GOAL OF THE EXERCISE
Write out the lines below again, putting "tick box" wherever "checkbox" appears and leaving every other part unchanged.

Items from a data source:
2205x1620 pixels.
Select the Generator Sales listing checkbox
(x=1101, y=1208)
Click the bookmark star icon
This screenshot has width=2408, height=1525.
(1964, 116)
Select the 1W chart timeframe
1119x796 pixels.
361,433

THE ANSWER
2205x1620 pixels.
Select the Generator Sales listing tick box
(x=1101, y=1208)
Click the bookmark star icon
This screenshot has width=2408, height=1525.
(1964, 116)
Select the 1W chart timeframe
1119x796 pixels.
361,433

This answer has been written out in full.